For the bacteriological response, the cumulative area under the curve of the total bacterial count over 24 h (AUCbact24h) was used. Data were then log10 transformed for regression. As LOQ was set at 100 CFU/mL, it was considered that re-growth would not occur if the total bacterial population decreased to this value. PK/PD indices are conventionally determined using protein unbound (free; f) concentration. Bergen et al.46 indicated practical equivalence of total and unbound colistin in CAMHB (unbound fractions of 0.96 and 0.95 at 10 and 30 mg/L respectively). Furthermore, as colistin binding cannot be determined by ultrafiltration due to membrane adsorption, to establish binding associated with the intestinal composition of the IGM, we explored colistin loss following centrifugation of IGM (i.e. removal of the faecal/intestinal particulates) against CAMHB. Note that we used a microbiological assay (not LCMS) to measure the remaining antimicrobial activity (colispot method using a E. coli ATCC 25922 bacterial lawn). This resulted in 2% colistin activity loss from CAMHB and 27% loss activity from IGM (due to binding to particulate matter lost in centrifugation). This is a relatively small difference and as colistin exhibits reversible binding and activity when bound it was considered concentrations in the intestine would still reach significant concentrations. Subsequently, simulations were performed with amount of bound colistin at 0%. The area under the concentration–time curve over the MIC (fAUCPK(0–24 h)/MIC) and percentage of time the concentration exceeded MIC within 24 h (fT > MIC%) were computed, and fitted versus the AUCbact24h for each strain with an Inhibitory Effect Sigmoid Imax PD model (Phoenix Model 108):

$$Effect={E}_{0}- \left(\frac{{I}_{max}\times {Index}^{\gamma }}{{Index}_{50}^{\gamma }+ {Index}^{\gamma }}\right)$$

where E0 is the maximum effect (obtained AUCbacteria for the control curve for C(t) = 0), the maximum possible observed effect is (E0-Imax), Imax being the amplitude of maximal effect. Index50 is the magnitude of the index (fAUCPK(0–24 h)/MIC or fT > MIC%) that achieves 50% of the Imax, and γ is the sigmoidicity factor reflecting the steepness of the relationship. The coefficients of determination (R2) and visual inspection of graphs were used to select the PK/PD index that best predicted the antibacterial effect.
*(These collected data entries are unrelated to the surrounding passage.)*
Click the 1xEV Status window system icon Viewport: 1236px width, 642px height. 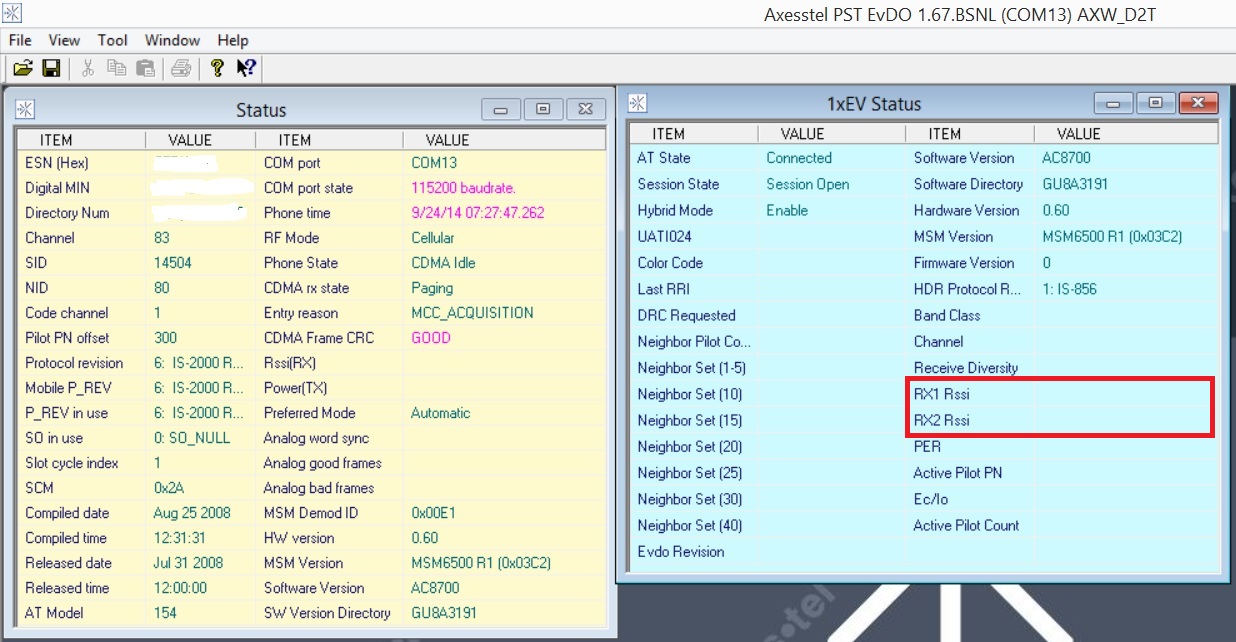637,103
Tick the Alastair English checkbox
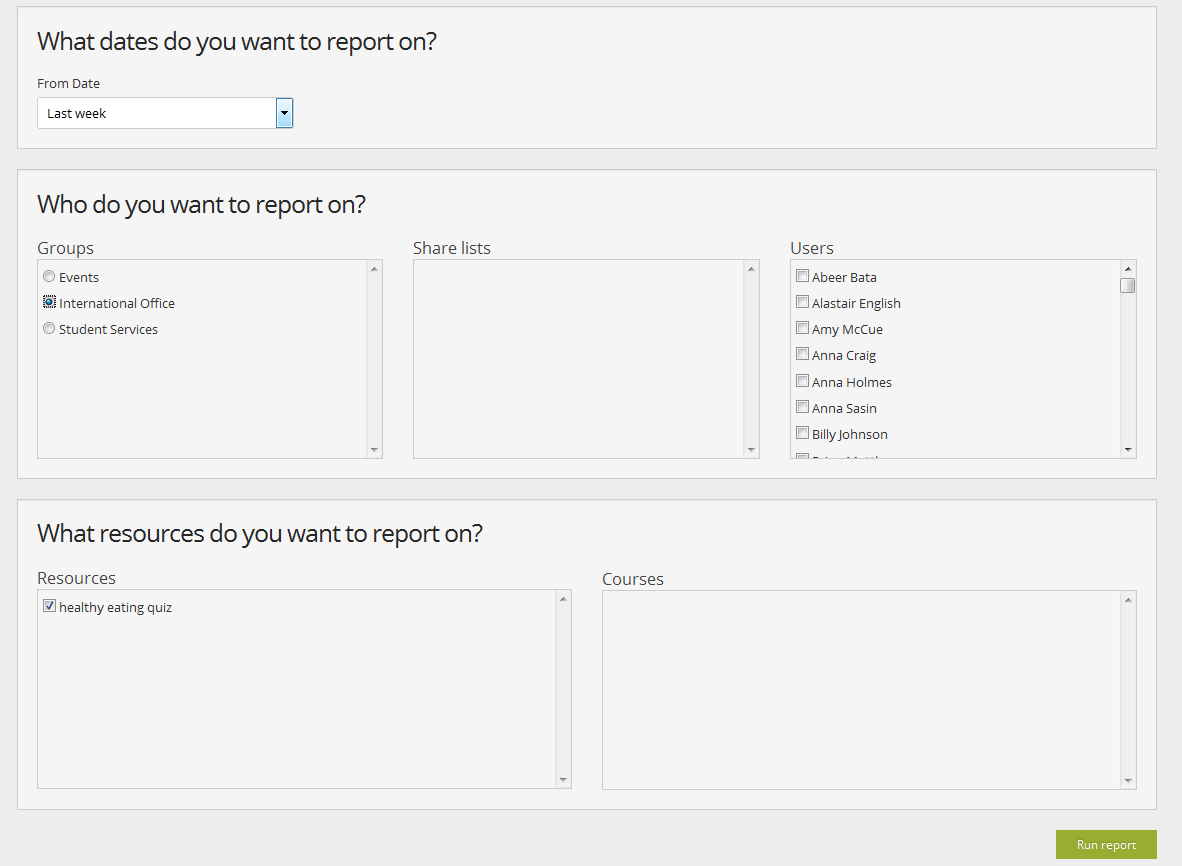1182x866 pixels. [802, 302]
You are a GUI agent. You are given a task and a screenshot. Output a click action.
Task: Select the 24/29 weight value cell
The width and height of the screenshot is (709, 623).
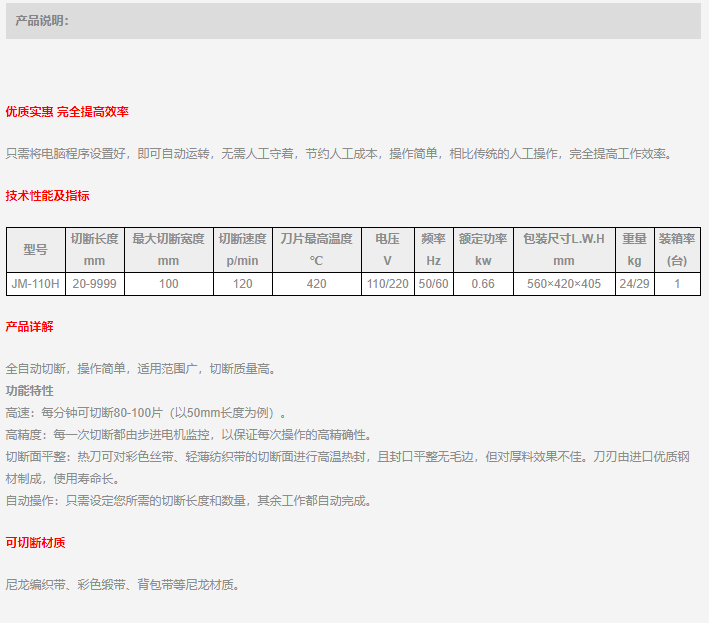[634, 284]
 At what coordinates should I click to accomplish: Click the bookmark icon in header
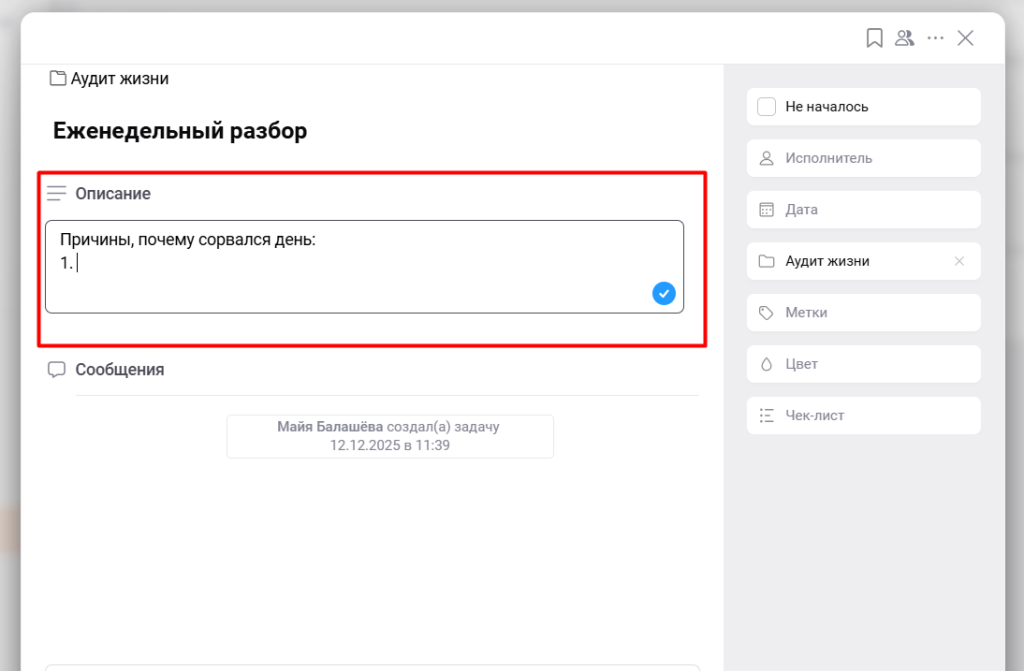click(x=874, y=38)
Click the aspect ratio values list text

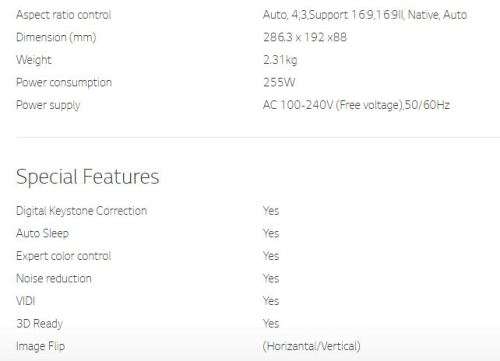[x=365, y=15]
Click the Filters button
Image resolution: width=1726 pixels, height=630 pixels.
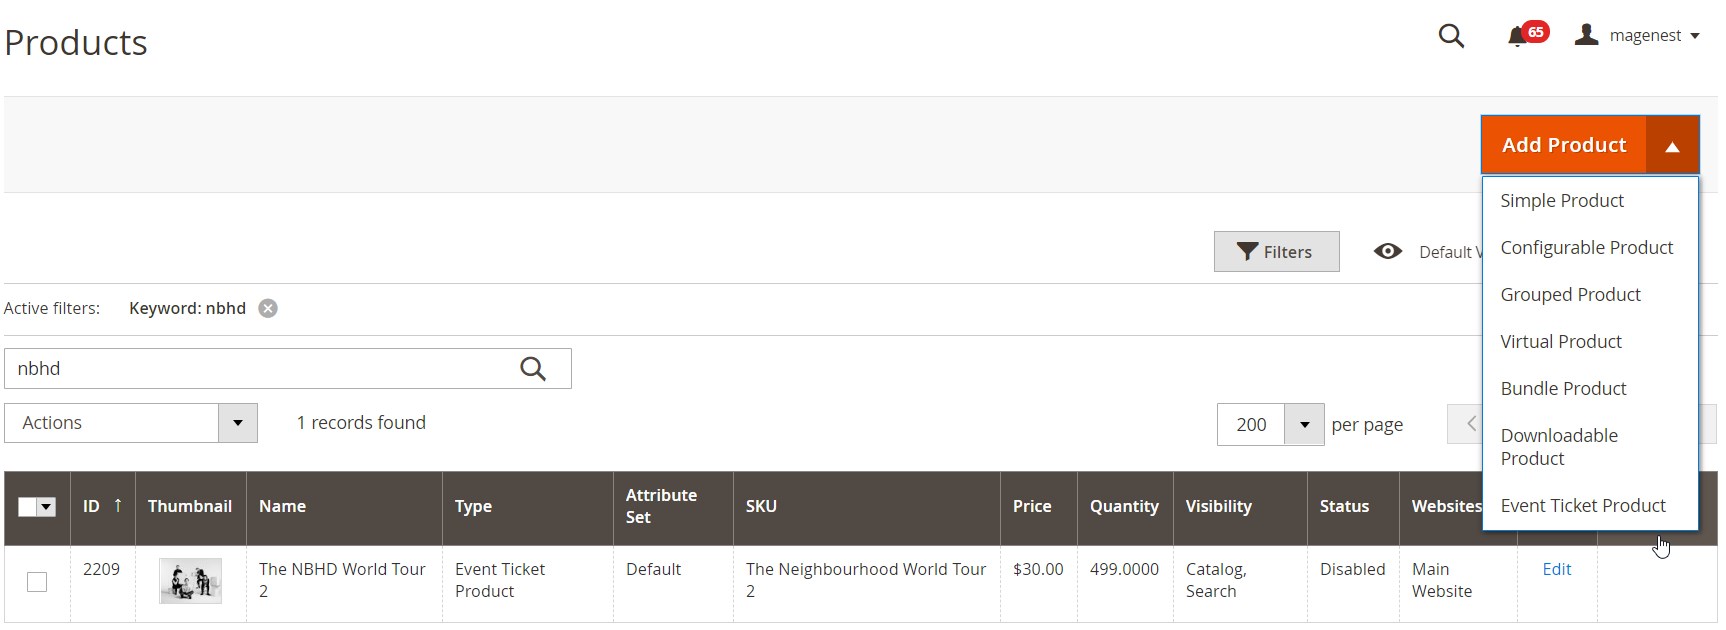point(1276,252)
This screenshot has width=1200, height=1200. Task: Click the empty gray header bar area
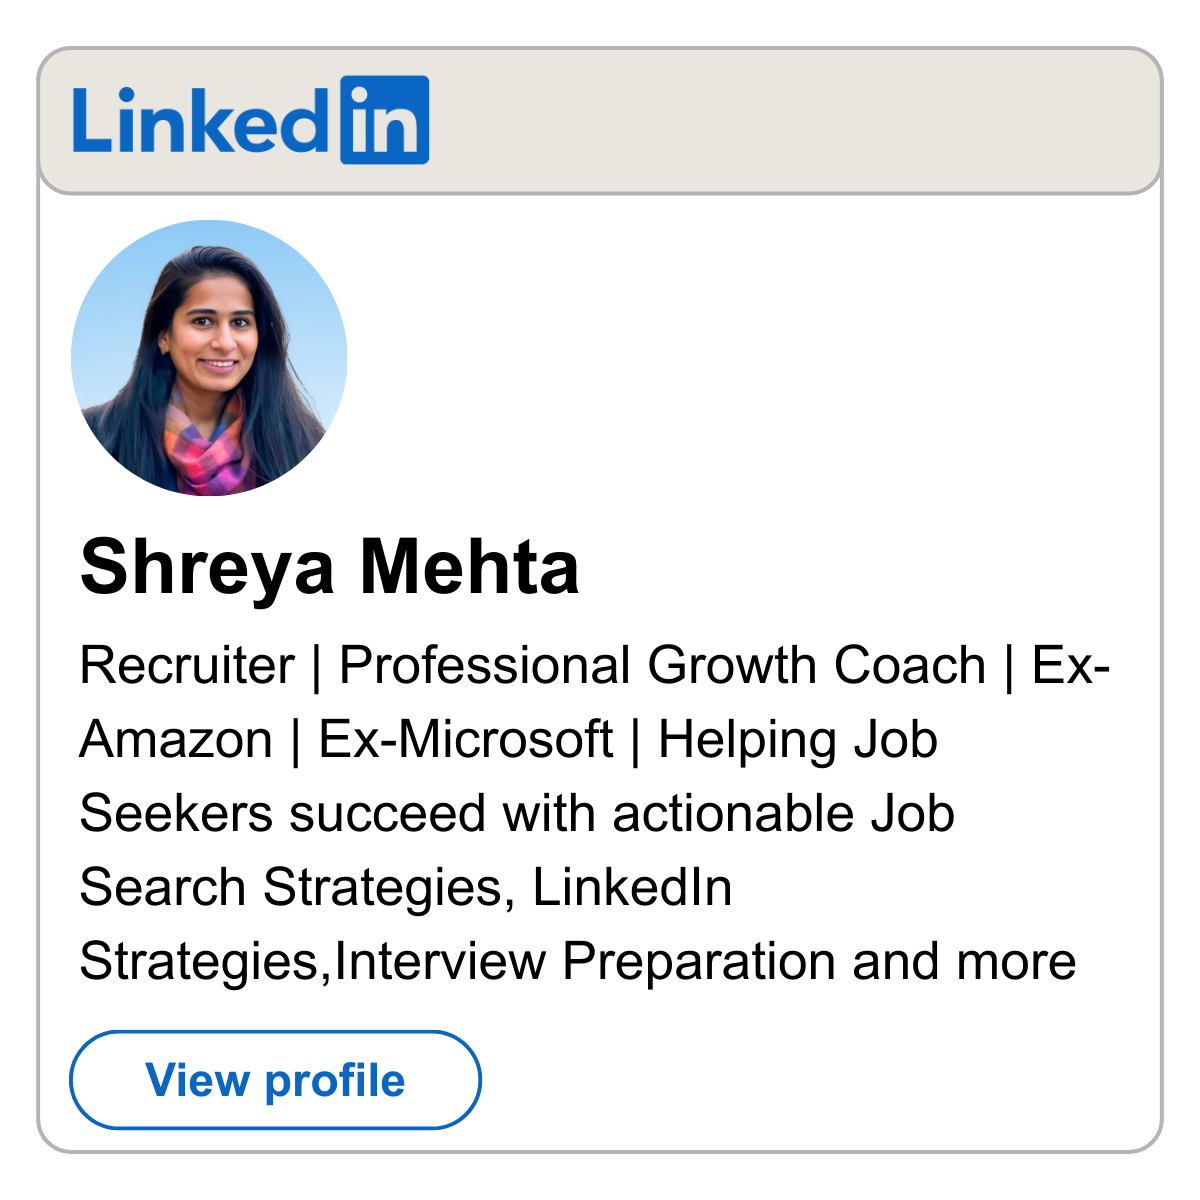click(x=790, y=122)
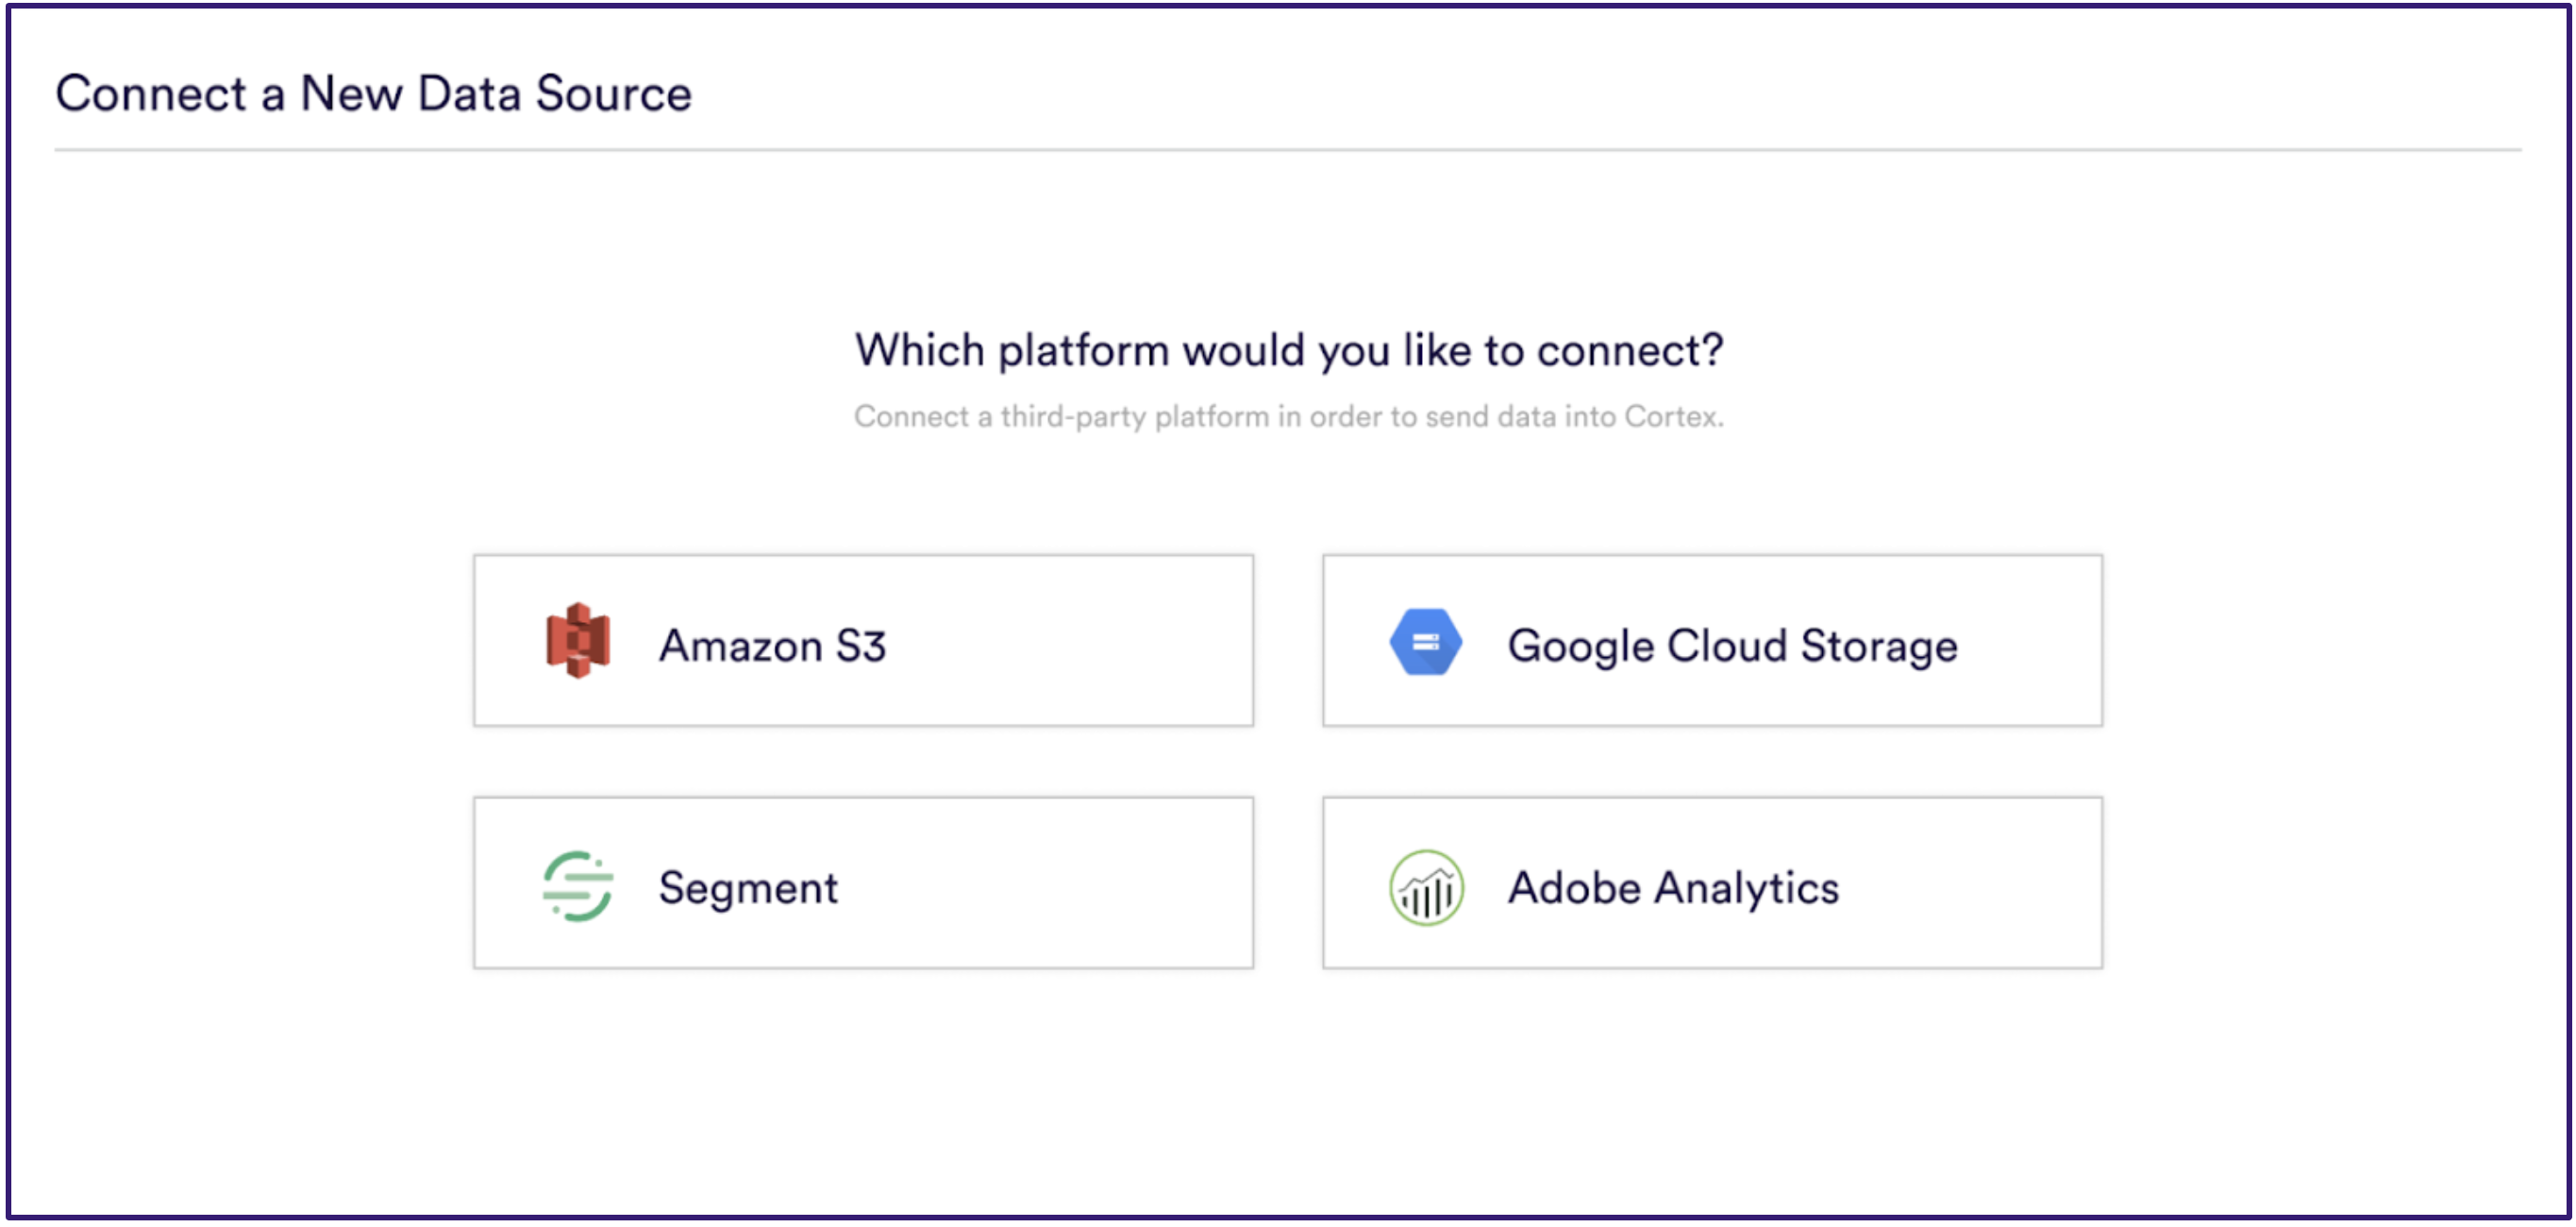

Probability of target attainment

The PK/PDCO is the highest MIC for which 90% of the simulated population achieves the PK/PD target24. Individual predicted intestinal colistin AUC0-72 h was divided by 3 to yield AUC24h, from which the average predicted intestinal colistin content in the small intestine was computed. AUC24h/MIC was computed for a range of MICs corresponding to the EUCAST distribution of MICs for E. coli including 3 specific MICs: 0.125 mg/L which is the MIC for N100 (mcr-negative), 2 mg/mL for ECOFF and 2.4 mg/L which is the MIC for 120h_B3_5 (mcr-positive), all measured in CAMHB. The 90th percentile of the distribution AUC24h/MIC, computed for each dosage regimen with the model, were compared with the pharmacodynamic target values.